| RECORDS TO USE |
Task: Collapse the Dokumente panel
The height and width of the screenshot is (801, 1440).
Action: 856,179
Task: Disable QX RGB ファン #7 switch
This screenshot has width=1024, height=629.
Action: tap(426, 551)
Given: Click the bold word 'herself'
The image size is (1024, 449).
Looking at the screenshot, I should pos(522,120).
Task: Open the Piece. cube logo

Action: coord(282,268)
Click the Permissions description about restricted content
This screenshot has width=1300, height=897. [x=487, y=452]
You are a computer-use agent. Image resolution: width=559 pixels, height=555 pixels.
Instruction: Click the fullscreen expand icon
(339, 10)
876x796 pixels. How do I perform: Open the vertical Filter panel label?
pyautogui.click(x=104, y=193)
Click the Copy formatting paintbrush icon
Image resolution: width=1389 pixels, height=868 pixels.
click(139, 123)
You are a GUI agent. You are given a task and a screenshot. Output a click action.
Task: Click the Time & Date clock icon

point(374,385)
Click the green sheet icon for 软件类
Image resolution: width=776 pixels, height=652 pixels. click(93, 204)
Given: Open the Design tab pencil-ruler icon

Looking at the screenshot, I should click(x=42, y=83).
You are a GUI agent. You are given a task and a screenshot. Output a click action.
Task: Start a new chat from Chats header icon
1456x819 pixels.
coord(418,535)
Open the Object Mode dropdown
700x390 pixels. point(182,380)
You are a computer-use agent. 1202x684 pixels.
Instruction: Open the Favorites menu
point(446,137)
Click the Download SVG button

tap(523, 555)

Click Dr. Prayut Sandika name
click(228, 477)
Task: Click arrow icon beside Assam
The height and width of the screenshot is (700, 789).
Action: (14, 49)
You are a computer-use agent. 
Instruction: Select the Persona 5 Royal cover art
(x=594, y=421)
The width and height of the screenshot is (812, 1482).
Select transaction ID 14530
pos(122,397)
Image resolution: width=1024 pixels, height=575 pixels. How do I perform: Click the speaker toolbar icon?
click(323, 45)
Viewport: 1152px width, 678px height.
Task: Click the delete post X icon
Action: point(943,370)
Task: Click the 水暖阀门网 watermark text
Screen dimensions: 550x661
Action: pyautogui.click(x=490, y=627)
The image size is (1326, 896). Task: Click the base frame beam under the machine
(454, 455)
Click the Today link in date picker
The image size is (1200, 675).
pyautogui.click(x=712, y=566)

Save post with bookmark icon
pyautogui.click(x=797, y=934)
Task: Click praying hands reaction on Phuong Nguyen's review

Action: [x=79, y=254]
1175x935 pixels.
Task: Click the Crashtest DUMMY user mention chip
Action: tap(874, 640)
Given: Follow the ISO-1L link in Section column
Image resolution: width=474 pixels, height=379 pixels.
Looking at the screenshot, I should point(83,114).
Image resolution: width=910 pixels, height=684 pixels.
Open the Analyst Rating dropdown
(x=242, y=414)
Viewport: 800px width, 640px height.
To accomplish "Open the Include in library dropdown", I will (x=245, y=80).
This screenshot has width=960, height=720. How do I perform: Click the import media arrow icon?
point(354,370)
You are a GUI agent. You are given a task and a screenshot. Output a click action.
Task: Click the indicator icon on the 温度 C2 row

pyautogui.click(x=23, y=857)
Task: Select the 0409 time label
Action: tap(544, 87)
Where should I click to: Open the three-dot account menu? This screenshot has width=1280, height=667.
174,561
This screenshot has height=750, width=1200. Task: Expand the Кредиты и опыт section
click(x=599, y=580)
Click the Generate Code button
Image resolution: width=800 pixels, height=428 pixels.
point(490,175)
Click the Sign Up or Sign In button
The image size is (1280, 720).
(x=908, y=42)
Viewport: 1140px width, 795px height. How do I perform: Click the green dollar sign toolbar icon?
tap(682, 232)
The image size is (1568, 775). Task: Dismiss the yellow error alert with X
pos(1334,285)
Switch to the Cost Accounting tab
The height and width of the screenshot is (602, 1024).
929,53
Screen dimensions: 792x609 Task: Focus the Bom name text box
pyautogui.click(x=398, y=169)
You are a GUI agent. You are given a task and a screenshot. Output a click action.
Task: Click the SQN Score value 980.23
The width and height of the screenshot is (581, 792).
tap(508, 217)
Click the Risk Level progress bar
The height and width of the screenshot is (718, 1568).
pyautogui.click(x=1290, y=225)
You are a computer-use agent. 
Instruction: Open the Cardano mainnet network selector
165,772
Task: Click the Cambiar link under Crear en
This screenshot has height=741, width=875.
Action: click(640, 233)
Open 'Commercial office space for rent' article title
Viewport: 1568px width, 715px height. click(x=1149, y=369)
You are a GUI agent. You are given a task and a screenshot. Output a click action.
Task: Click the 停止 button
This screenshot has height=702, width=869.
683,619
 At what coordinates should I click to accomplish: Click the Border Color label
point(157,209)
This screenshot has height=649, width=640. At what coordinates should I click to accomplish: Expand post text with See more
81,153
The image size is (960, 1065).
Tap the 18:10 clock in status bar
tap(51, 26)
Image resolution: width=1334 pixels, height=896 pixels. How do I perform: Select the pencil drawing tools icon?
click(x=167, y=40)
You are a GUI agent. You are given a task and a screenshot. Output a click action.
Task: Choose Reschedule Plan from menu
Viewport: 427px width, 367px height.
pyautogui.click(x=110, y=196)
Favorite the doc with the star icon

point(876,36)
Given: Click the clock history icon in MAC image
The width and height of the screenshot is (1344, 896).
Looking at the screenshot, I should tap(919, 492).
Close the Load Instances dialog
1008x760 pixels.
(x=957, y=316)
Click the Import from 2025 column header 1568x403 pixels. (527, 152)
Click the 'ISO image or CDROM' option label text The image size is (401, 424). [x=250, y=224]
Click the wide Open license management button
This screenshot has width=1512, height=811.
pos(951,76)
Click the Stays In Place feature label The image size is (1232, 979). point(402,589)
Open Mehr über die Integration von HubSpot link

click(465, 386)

| ACTIVITY |
Print every entry exactly.

| RESULT OF THIS EXERCISE |
Task: Collapse the Dokumente panel
The height and width of the screenshot is (801, 1440).
Action: 856,179
Task: Disable QX RGB ファン #7 switch
This screenshot has width=1024, height=629.
Action: tap(426, 551)
Given: Click the bold word 'herself'
The image size is (1024, 449).
Looking at the screenshot, I should pos(522,120).
Task: Open the Piece. cube logo

Action: coord(282,268)
Click the Permissions description about restricted content
This screenshot has width=1300, height=897. [x=487, y=452]
You are a computer-use agent. Image resolution: width=559 pixels, height=555 pixels.
Instruction: Click the fullscreen expand icon
(339, 10)
876x796 pixels. How do I perform: Open the vertical Filter panel label?
pyautogui.click(x=104, y=193)
Click the Copy formatting paintbrush icon
Image resolution: width=1389 pixels, height=868 pixels.
click(139, 123)
You are a GUI agent. You are given a task and a screenshot. Output a click action.
Task: Click the Time & Date clock icon

point(374,385)
Click the green sheet icon for 软件类
Image resolution: width=776 pixels, height=652 pixels. click(93, 204)
Given: Open the Design tab pencil-ruler icon

Looking at the screenshot, I should click(x=42, y=83).
You are a GUI agent. You are given a task and a screenshot. Output a click action.
Task: Start a new chat from Chats header icon
1456x819 pixels.
coord(418,535)
Open the Object Mode dropdown
700x390 pixels. point(182,380)
You are a computer-use agent. 1202x684 pixels.
Instruction: Open the Favorites menu
point(446,137)
Click the Download SVG button

tap(523, 555)

Click Dr. Prayut Sandika name
click(228, 477)
Task: Click arrow icon beside Assam
The height and width of the screenshot is (700, 789).
Action: (14, 49)
You are a computer-use agent. 
Instruction: Select the Persona 5 Royal cover art
(x=594, y=421)
The width and height of the screenshot is (812, 1482).
Select transaction ID 14530
pos(122,397)
Image resolution: width=1024 pixels, height=575 pixels. How do I perform: Click the speaker toolbar icon?
click(323, 45)
Viewport: 1152px width, 678px height.
Task: Click the delete post X icon
Action: point(943,370)
Task: Click the 水暖阀门网 watermark text
Screen dimensions: 550x661
Action: pyautogui.click(x=490, y=627)
The image size is (1326, 896). Task: Click the base frame beam under the machine
(454, 455)
Click the Today link in date picker
The image size is (1200, 675).
pyautogui.click(x=712, y=566)

Save post with bookmark icon
pyautogui.click(x=797, y=934)
Task: Click praying hands reaction on Phuong Nguyen's review

Action: [x=79, y=254]
1175x935 pixels.
Task: Click the Crashtest DUMMY user mention chip
Action: tap(874, 640)
Given: Follow the ISO-1L link in Section column
Image resolution: width=474 pixels, height=379 pixels.
Looking at the screenshot, I should point(83,114).
Image resolution: width=910 pixels, height=684 pixels.
Open the Analyst Rating dropdown
(x=242, y=414)
Viewport: 800px width, 640px height.
To accomplish "Open the Include in library dropdown", I will (x=245, y=80).
This screenshot has width=960, height=720. How do I perform: Click the import media arrow icon?
point(354,370)
You are a GUI agent. You are given a task and a screenshot. Output a click action.
Task: Click the indicator icon on the 温度 C2 row

pyautogui.click(x=23, y=857)
Task: Select the 0409 time label
Action: tap(544, 87)
Where should I click to: Open the three-dot account menu? This screenshot has width=1280, height=667.
174,561
This screenshot has height=750, width=1200. Task: Expand the Кредиты и опыт section
click(x=599, y=580)
Click the Generate Code button
Image resolution: width=800 pixels, height=428 pixels.
point(490,175)
Click the Sign Up or Sign In button
The image size is (1280, 720).
(x=908, y=42)
Viewport: 1140px width, 795px height. How do I perform: Click the green dollar sign toolbar icon?
tap(682, 232)
The image size is (1568, 775). Task: Dismiss the yellow error alert with X
pos(1334,285)
Switch to the Cost Accounting tab
The height and width of the screenshot is (602, 1024).
929,53
Screen dimensions: 792x609 Task: Focus the Bom name text box
pyautogui.click(x=398, y=169)
You are a GUI agent. You are given a task and a screenshot. Output a click action.
Task: Click the SQN Score value 980.23
The width and height of the screenshot is (581, 792).
tap(508, 217)
Click the Risk Level progress bar
The height and width of the screenshot is (718, 1568).
pyautogui.click(x=1290, y=225)
You are a computer-use agent. 
Instruction: Open the Cardano mainnet network selector
165,772
Task: Click the Cambiar link under Crear en
This screenshot has height=741, width=875.
Action: click(640, 233)
Open 'Commercial office space for rent' article title
Viewport: 1568px width, 715px height. click(x=1149, y=369)
You are a GUI agent. You are given a task and a screenshot. Output a click action.
Task: Click the 停止 button
This screenshot has height=702, width=869.
683,619
 At what coordinates should I click to accomplish: Click the Border Color label
point(157,209)
This screenshot has height=649, width=640. At what coordinates should I click to accomplish: Expand post text with See more
81,153
The image size is (960, 1065).
Tap the 18:10 clock in status bar
tap(51, 26)
Image resolution: width=1334 pixels, height=896 pixels. How do I perform: Select the pencil drawing tools icon?
click(x=167, y=40)
You are a GUI agent. You are given a task and a screenshot. Output a click action.
Task: Choose Reschedule Plan from menu
Viewport: 427px width, 367px height.
pyautogui.click(x=110, y=196)
Favorite the doc with the star icon

point(876,36)
Given: Click the clock history icon in MAC image
The width and height of the screenshot is (1344, 896).
Looking at the screenshot, I should tap(919, 492).
Close the Load Instances dialog
1008x760 pixels.
(x=957, y=316)
Click the Import from 2025 column header 1568x403 pixels. (527, 152)
Click the 'ISO image or CDROM' option label text The image size is (401, 424). [x=250, y=224]
Click the wide Open license management button
This screenshot has width=1512, height=811.
pos(951,76)
Click the Stays In Place feature label The image size is (1232, 979). point(402,589)
Open Mehr über die Integration von HubSpot link

click(465, 386)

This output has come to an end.